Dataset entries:

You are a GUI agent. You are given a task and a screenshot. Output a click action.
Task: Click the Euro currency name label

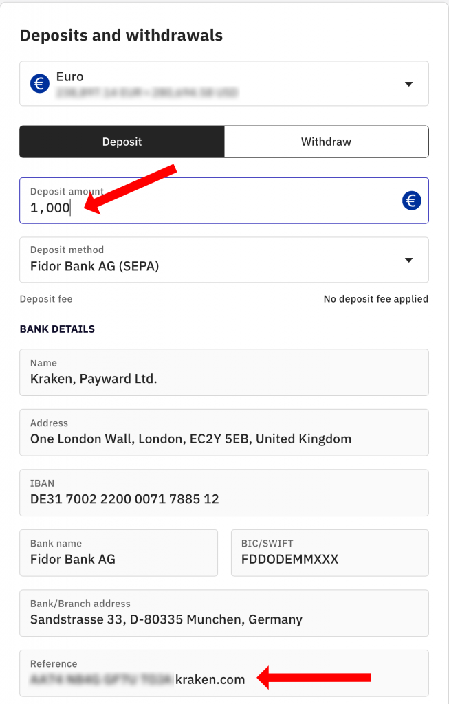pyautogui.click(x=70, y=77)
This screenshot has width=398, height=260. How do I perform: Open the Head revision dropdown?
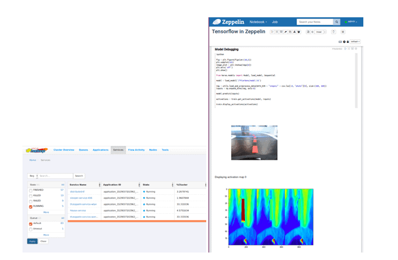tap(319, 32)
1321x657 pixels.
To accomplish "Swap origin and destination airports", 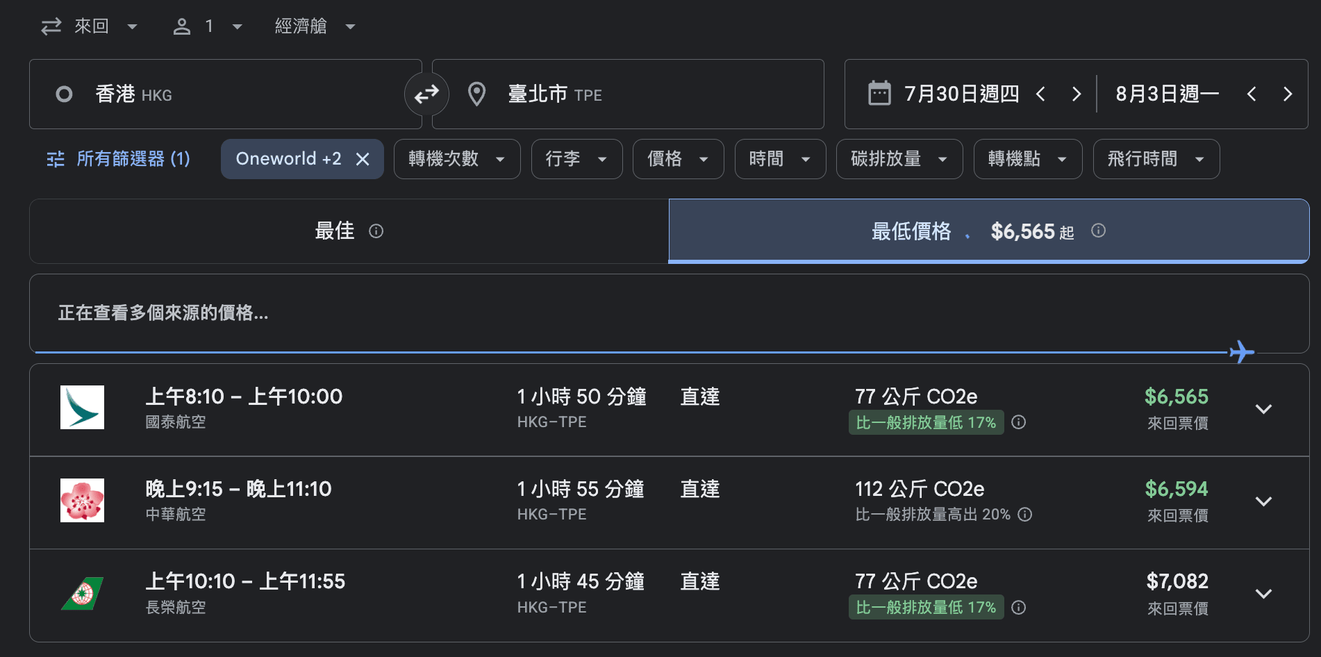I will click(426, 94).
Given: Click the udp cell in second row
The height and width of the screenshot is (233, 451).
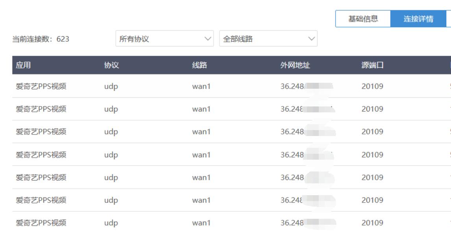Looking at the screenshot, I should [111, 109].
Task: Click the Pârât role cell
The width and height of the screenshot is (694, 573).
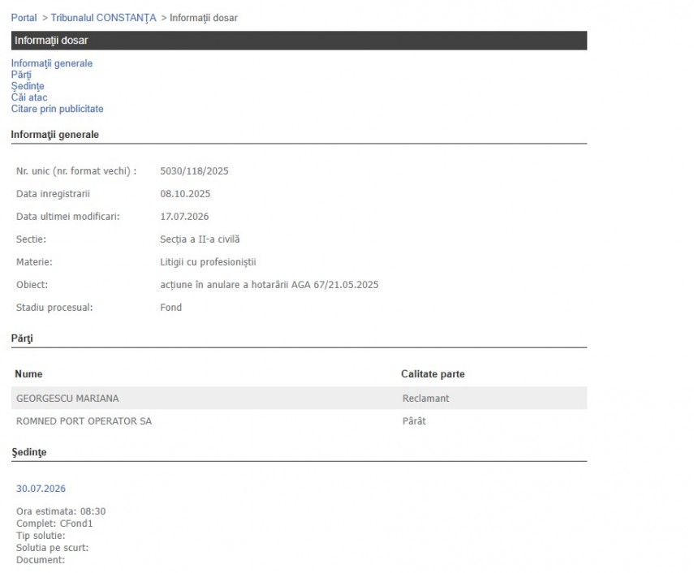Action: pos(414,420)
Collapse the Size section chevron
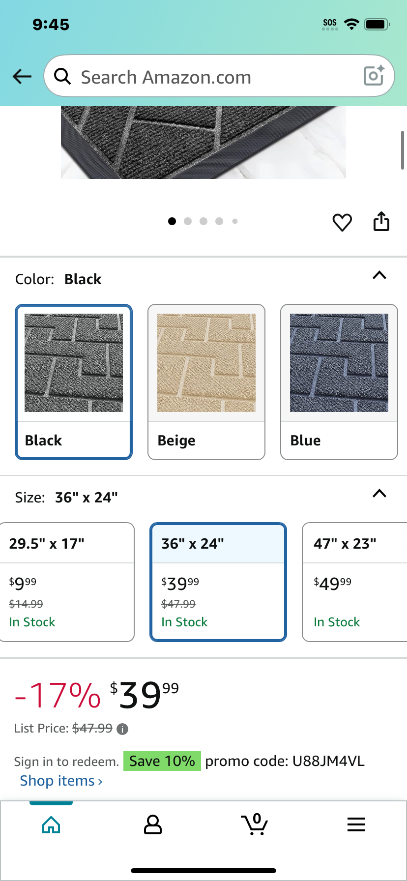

Exercise requirements
The word "cell" appears in some lines above. Return every one of those lines.

Exercise output
Given: Click the udp cell in second row
Task: Click the Pârât role cell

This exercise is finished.